France’s CAC 40 rose less than 0.1 per cent in early trading to 4,596.48, while Germany’s DAX was up 0.1 per cent at 11,572.39. Britain’s FTSE 100 gained 0.5 per cent to 5,606.97.
United States (US) shares were set to drift higher with Dow futures edging up 0.6 per cent to 26,565.0. S&P 500 futures were also rising 0.6 per cent to 3,284.12.
Japan’s benchmark Nikkei 225 surged 1.4 per cent to 23,295.48, while South Korea’s Kospi gained 1.5 per cent to 2,300.16. Australia’s S&P/ASX 200 added 0.4 per cent to 5,951.30.
Hong Kong’s Hang Seng jumped 1.5 per cent to 24,460.01, while the Shanghai Composite inched up less than 0.1 per cent, to 3,225.12. India’s Sensex advanced 0.8 per cent.
The Caixin manufacturing PMI, a major indicator for China’s manufacturing sector, rose in October, showing that domestic demand is holding up, reports said over the weekend.
Data for Japan and India also were encouraging.
But if coronavirus cases continue to rise in the US and Europe, that’s likely to hurt China’s exports.

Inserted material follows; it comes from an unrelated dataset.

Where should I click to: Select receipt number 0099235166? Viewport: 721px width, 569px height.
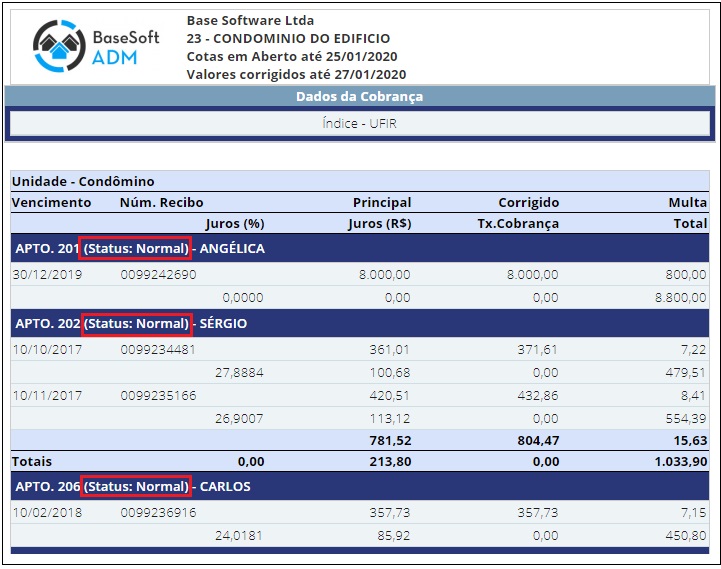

The resurgence of outbreaks of COVID-19 has investors worried, on top of uncertainty over the US presidential election.
The US government’s top infectious diseases expert has cautioned that the US will have to deal with “a whole lot of hurt” in the weeks ahead due to surging coronavirus cases. Dr Anthony Fauci said in a Washington Post interview that the US “could not possibly be positioned more poorly” to stem rising cases as more people gather indoors during the colder fall and winter months.
Aside from pandemic and election concerns, market players are looking ahead to a slew of earnings reports expected from Japan and the rest of the region, including automakers and video-game maker Nintendo Co.
“With voters in the US going to the polls this week, or more accurately, not going to the polls, having already cast their postal votes in huge numbers, Asia will be looking nervously westwards this week, wondering what the outcome will be, and that it will mean for them,” said Robert Carnell, regional head of research for ING.
The focus is on US-China relations, but investors aren’t sure what change either outcome might bring on that issue. Although Democratic candidate Joseph Biden might go easier on tariffs, he is unlikely to soften US policy on other issues such as human rights, Carnell said in a report.
Last week proved punishing for Wall Street, with the S&P 500 posting its first back-to-back monthly loss since the coronavirus pandemic first gripped the economy in March. Investors have been cashing in gains from the recovery in the past several months, moving to lock in profits ahead of the election.
In energy trading yesterday, benchmark US crude slipped USD1.24 to USD34.55 a barrel in electronic trading on the New York Mercantile Exchange. It lost 38 cents to USD35.79 per barrel on Friday. Brent crude, the international standard, fell USD1.12 to USD36.82 a barrel.
The US dollar inched up to JPY104.93 from JPY104.66. The euro cost USD1.1630, down slightly from USD1.1648.